# GOAL OF THE EXERCISE
For the word "Ollachea", report how many lines of the records below contain it, and nothing more.

# SUPPLIED INFORMATION

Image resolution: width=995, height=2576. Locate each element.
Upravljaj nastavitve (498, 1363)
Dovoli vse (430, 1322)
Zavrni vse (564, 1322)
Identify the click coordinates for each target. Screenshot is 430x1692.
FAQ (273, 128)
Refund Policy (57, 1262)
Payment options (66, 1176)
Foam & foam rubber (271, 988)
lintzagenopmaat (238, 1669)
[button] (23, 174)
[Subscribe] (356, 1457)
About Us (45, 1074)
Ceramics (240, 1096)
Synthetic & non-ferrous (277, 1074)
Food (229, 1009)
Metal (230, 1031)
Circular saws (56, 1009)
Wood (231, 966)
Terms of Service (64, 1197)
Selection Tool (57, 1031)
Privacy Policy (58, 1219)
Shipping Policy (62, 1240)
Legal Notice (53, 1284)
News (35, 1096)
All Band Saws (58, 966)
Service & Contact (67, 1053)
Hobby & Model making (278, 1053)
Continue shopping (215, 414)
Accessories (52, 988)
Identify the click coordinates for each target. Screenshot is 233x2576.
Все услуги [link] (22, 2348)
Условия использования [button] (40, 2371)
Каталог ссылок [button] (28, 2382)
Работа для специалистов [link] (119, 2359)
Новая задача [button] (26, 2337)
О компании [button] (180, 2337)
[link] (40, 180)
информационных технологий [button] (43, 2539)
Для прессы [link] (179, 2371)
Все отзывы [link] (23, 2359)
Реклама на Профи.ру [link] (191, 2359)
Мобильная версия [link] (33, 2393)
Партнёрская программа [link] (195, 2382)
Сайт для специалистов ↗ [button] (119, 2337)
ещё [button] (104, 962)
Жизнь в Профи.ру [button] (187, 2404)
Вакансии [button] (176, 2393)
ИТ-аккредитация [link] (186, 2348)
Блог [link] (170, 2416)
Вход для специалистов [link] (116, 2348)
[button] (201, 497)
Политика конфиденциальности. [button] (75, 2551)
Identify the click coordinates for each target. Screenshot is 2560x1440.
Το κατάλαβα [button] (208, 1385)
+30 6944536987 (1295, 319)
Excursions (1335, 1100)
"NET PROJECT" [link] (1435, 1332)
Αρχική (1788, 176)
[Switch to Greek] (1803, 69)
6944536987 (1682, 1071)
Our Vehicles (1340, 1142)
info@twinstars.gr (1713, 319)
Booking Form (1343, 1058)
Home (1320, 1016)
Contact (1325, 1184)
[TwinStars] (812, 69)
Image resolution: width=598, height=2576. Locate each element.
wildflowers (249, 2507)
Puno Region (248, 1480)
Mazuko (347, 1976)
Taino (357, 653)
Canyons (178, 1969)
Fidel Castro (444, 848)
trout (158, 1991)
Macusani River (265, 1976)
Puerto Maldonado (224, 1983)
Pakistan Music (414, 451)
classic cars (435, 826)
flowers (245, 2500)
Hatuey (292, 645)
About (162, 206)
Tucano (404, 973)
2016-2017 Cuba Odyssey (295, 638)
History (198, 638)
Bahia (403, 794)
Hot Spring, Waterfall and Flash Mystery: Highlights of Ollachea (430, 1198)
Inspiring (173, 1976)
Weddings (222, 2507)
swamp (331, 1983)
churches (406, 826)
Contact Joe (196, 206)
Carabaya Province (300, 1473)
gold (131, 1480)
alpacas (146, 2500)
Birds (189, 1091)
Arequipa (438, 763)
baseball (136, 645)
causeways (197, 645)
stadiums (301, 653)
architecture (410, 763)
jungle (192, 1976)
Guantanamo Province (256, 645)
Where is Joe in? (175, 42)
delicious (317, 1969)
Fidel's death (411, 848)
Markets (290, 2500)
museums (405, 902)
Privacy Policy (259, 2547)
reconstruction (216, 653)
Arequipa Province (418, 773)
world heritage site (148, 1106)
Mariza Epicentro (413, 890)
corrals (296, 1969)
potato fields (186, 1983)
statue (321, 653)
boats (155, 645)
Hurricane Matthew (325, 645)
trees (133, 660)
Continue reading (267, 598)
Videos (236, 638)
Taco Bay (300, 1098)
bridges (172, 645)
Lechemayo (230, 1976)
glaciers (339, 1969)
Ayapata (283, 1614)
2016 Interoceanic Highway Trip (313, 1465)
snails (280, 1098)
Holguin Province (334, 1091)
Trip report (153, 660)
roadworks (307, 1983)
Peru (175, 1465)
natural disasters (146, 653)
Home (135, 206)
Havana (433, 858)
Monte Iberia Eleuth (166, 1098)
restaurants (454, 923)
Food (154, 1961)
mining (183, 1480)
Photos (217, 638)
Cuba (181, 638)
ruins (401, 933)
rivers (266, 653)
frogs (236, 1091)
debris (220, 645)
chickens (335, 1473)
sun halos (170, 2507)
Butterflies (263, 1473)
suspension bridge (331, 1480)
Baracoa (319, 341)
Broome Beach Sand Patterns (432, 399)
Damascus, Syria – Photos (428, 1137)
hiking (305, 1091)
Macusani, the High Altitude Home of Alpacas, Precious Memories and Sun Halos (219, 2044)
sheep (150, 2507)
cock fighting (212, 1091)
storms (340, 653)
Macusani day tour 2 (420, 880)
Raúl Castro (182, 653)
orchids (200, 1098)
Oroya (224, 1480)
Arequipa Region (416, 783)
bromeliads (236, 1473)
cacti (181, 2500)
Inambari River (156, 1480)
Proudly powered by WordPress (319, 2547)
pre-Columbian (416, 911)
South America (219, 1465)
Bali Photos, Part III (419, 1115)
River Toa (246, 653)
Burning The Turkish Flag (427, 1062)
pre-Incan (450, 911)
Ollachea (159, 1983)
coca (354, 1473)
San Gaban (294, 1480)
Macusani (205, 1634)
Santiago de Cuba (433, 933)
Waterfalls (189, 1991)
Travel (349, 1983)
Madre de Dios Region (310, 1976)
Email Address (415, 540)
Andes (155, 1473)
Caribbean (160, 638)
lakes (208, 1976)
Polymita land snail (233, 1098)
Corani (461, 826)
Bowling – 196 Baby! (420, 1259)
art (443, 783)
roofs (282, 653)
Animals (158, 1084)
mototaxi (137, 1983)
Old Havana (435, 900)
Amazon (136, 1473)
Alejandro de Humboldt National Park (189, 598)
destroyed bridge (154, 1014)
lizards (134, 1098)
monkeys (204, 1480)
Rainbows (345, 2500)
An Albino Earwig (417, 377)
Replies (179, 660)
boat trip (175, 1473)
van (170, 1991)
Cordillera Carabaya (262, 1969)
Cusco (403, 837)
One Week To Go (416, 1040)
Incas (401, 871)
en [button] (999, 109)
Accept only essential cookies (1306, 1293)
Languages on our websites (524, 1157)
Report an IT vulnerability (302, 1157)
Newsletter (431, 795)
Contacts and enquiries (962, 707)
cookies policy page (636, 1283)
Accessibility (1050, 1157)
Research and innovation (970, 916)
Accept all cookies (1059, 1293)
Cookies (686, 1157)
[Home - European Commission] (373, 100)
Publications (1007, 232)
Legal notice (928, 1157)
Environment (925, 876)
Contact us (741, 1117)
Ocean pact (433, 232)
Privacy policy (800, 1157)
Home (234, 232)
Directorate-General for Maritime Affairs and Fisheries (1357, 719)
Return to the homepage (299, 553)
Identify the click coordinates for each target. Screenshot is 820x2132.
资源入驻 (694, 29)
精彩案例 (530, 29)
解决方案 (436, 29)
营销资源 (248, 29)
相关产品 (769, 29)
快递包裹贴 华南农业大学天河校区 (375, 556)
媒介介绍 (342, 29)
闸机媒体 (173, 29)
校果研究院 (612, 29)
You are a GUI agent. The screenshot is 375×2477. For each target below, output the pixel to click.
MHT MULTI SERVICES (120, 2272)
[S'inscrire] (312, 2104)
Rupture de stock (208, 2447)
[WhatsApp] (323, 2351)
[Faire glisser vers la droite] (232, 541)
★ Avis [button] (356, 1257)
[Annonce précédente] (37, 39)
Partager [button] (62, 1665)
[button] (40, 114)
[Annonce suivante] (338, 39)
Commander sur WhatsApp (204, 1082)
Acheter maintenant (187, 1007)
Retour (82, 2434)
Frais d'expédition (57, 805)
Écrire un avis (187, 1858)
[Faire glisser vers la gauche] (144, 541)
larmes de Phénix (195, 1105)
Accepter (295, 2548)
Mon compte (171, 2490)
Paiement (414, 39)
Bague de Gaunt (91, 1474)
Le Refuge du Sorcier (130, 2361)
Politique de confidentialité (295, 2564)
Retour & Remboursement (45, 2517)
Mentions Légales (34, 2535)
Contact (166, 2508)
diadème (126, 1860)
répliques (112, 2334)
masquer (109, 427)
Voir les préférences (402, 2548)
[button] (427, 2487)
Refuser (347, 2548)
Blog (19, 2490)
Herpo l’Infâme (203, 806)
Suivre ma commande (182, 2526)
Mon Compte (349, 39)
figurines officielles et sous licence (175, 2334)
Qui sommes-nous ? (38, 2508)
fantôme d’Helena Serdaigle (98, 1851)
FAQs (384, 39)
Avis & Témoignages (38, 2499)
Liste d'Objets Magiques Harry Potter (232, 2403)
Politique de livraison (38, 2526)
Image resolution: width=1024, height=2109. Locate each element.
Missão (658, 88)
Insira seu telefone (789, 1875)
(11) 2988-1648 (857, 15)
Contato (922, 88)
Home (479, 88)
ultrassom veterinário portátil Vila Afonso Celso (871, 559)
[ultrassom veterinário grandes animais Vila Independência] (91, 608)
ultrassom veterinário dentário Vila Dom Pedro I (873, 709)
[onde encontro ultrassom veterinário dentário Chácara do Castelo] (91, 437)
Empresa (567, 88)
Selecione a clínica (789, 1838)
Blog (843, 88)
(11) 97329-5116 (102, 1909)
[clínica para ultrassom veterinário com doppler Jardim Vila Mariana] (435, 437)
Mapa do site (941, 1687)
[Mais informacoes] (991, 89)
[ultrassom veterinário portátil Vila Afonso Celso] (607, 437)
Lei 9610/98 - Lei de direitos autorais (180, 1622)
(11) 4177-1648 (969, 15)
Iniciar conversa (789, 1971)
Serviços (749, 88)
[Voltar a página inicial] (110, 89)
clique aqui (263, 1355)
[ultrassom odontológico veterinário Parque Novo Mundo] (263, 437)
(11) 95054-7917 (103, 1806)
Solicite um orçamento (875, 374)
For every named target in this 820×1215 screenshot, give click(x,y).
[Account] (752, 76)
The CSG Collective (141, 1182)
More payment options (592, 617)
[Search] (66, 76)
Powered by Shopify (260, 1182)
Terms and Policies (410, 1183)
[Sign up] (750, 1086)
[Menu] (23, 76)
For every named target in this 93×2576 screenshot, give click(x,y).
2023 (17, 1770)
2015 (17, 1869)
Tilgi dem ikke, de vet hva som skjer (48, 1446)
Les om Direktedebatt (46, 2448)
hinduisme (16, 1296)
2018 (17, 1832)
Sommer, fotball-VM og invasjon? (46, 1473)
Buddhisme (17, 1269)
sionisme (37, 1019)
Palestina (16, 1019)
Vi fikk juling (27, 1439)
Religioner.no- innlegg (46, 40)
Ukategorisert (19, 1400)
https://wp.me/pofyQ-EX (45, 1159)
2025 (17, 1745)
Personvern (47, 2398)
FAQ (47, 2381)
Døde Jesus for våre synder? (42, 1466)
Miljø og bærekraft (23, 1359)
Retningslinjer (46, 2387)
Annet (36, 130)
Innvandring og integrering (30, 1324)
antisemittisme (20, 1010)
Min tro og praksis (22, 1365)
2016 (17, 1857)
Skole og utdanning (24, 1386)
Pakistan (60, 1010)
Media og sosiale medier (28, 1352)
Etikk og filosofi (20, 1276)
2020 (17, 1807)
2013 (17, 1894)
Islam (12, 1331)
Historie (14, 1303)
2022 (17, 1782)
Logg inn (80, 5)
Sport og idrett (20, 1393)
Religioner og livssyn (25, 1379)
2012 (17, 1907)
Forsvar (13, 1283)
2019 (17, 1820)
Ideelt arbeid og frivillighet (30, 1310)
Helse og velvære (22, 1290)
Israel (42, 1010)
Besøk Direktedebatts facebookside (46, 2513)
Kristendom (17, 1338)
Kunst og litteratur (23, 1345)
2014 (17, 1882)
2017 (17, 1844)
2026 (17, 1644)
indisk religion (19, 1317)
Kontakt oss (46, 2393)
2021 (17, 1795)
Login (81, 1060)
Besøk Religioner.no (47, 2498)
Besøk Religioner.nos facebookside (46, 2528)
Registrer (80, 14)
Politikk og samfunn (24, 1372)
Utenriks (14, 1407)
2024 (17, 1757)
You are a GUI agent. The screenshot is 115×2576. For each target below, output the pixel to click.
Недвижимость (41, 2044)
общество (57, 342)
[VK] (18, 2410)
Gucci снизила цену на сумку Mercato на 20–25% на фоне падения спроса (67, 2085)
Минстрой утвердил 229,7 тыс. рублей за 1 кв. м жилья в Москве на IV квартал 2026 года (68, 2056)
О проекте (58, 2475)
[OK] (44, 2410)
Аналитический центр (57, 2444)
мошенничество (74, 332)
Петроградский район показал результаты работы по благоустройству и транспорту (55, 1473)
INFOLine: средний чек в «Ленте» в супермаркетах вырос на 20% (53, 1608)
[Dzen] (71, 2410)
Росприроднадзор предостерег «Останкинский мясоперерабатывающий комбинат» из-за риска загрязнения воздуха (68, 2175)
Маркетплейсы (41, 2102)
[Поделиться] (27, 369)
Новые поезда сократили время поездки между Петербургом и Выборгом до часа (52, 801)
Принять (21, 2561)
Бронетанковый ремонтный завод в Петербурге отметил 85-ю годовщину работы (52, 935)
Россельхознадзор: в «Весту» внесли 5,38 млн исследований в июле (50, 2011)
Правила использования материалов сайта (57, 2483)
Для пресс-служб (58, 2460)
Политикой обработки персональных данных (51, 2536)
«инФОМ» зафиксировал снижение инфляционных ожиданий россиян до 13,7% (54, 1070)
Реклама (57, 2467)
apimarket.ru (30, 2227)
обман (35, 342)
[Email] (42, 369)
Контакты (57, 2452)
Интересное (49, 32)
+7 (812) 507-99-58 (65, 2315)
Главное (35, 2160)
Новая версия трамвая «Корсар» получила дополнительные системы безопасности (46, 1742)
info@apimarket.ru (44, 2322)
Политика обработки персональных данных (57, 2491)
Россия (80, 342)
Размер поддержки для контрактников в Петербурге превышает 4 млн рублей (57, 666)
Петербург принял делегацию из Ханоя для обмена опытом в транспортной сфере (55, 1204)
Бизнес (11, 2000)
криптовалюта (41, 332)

# RESULT
2